Les œuvres de Kapoor : des « abstractions organiques »
Pourtant, il est bien dans la nature des œuvres de Kapoor d’être des « objets incertains », comme le rappelait Julia Kristeva, psychanalyste et écrivain, dans les pages du numéro de juin la revue artpress. Des œuvres abstraites donc, dans lesquelles chacun est libre de voir – ou non – la connotation sous-jacente : une structure incurvée rouge n’est pas plus manifestement utérus que Tree, le cône vert gonflable de Paul McCarthy vandalisé le 16 octobre dernier, n’était plug anal pour qui n’en avait jamais vu.
Interrogé par Les Inrocks, Matthieu Poirier, historien de l’art spécialiste de l’abstraction optico-cinétique, souligne combien les œuvres de Kapoor reposent sur une indécidable ambiguïté entre abstraction et résonances corporelles :
« Anish Kapoor fait partie d’une lignée d’artistes qui utilise le vocabulaire de la géométrie épurée du minimalisme tout en l’investissant de quelque chose de plus charnel. En quelque sorte, on pourrait dire qu’il s’agit d’une abstraction organique. Ces organes ne sont pas forcément ceux de la reproduction, mais il y a bien la connotation de l’intestin, de l’intérieur du corps – libre à chacun d’y voir ce qu’il veut. Il faut souligner que Kapoor, bien qu’il assume les résonances sexuelles de son œuvre, n’en parle jamais de manière explicite. Pour lui, il est important de ne pas ouvrir la voie à une interprétation unique, mais au contraire de garder la logique de la projection et de laisser libre l’inconscient »

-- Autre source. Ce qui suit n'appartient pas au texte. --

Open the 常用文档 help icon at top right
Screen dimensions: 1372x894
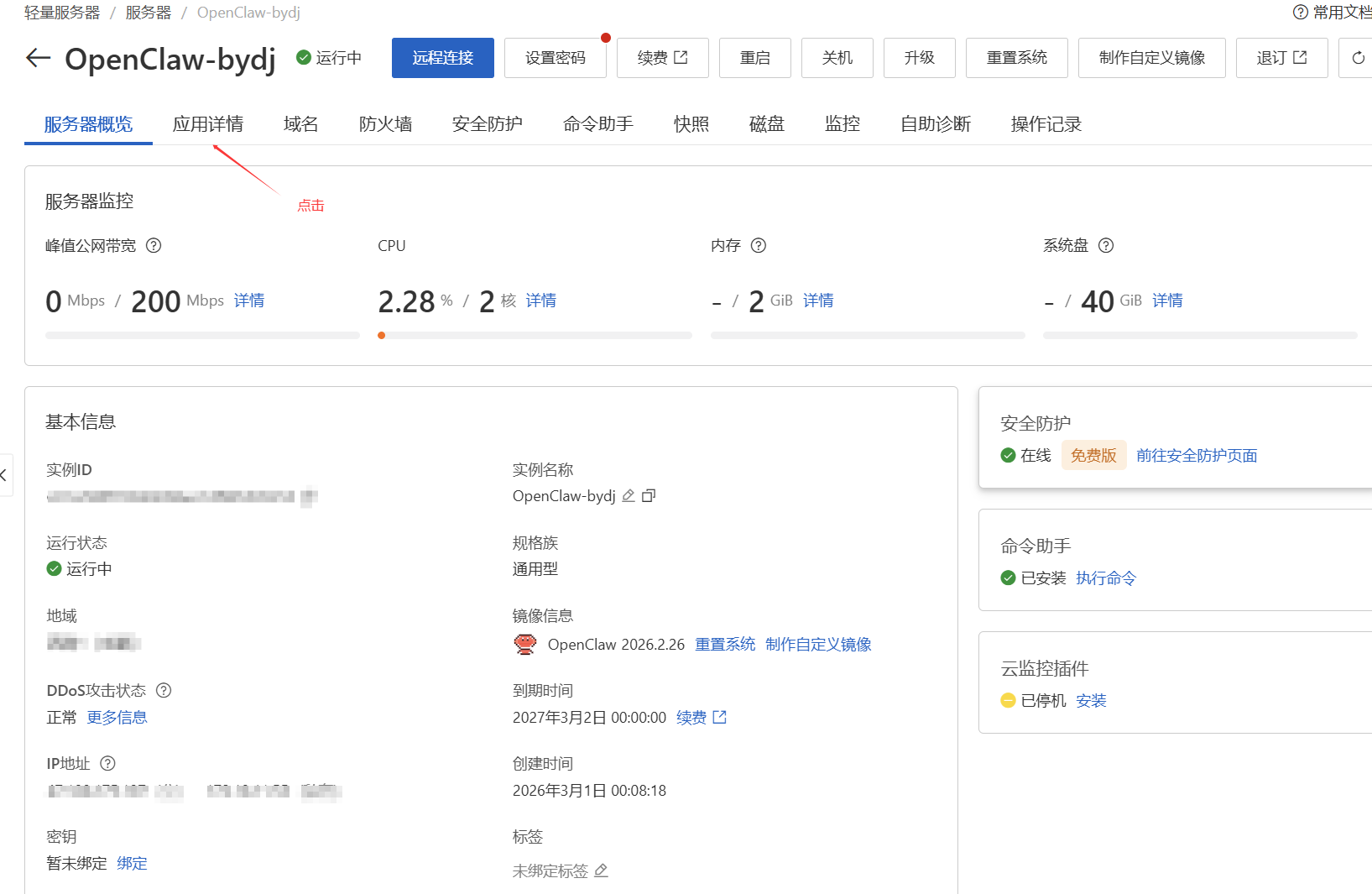[x=1298, y=12]
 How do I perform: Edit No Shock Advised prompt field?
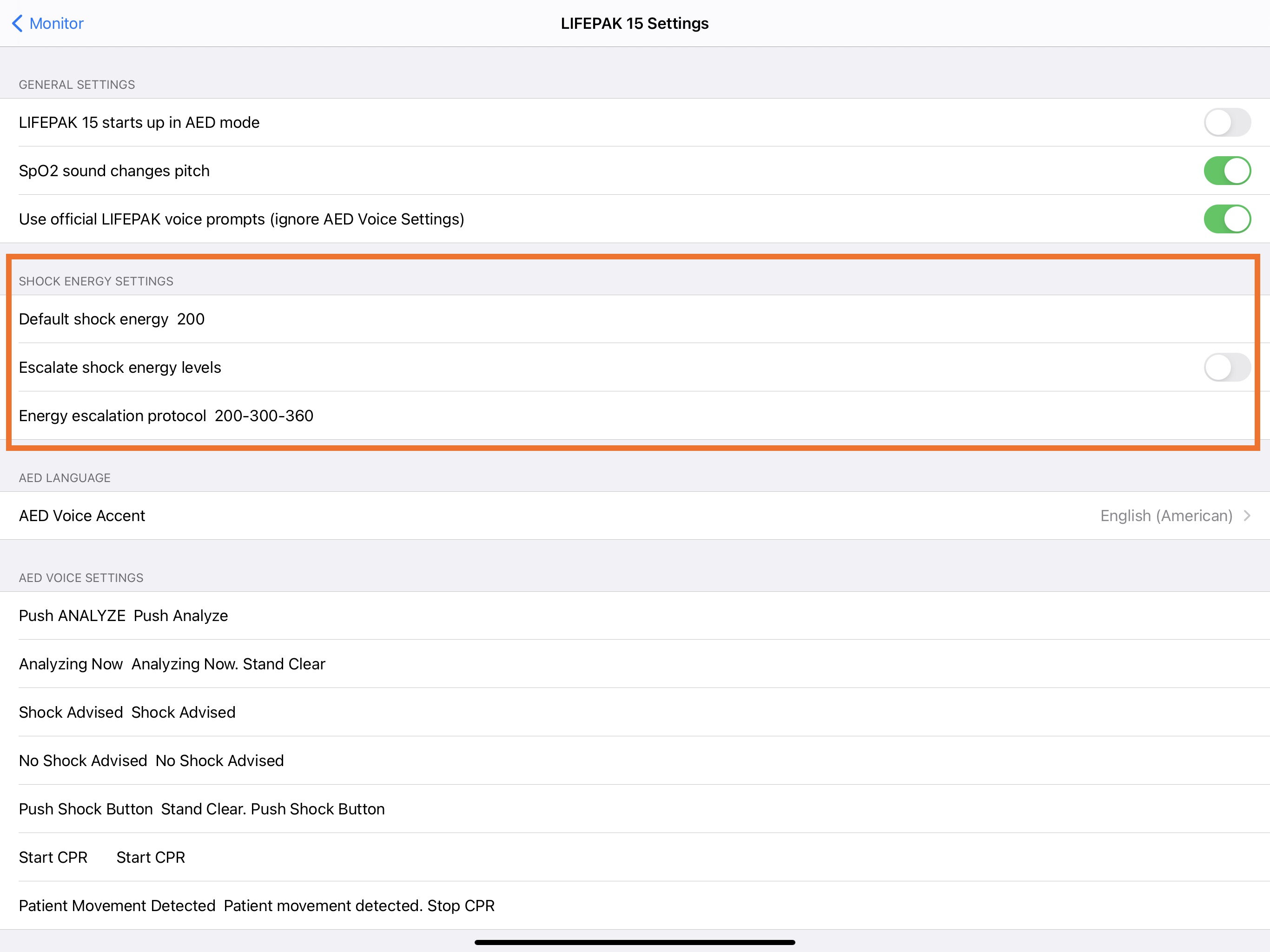coord(219,760)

Versailles et l’art contemporain : la cristallisation des enjeux identitaires
Le début de polémique ne semble donc pas tant avoir trait à l’œuvre de Kapoor elle-même qu’au programme d’art contemporain du château de Versailles. Ainsi le blog Le Salon beige, carrefour des cathos tradis et principal relais de la Manif Pour Tous, voit-il en Versailles le « laboratoire du malaise patrimonial« . La raison de ce consensus identitaire ? Julia Kristeva en fournit un élément de réponse :
« Versailles, condensé fastueux du pouvoir et du goût ‘à la française’ s’en trouve remué, questionné. Une invitation à retrouver le fil rattachant notre histoire culturelle et politique à la modernité la plus cassante. Pour que la fameuse ‘identité’ ne soit pas un épouvantail au service des fondamentalistes, mais demeure ‘un grand point d’interrogation’, une inlassable mise en question »
En 2008 déjà, la première de ces intervention, celle de Koons, avait déclenché une incroyable levée de boucliers. Parmi les quinze sculptures de celui qui, certes, s’est entre autres fait remarquer par une série le montrant en pleine action avec son épouse, actrice porno de son état, c’était pourtant un homard géant suspendu dans le château à la place d’un lustre qui avait concentré tous les tirs – or la symbolique sexuelle du homard semble plutôt difficile à déceler.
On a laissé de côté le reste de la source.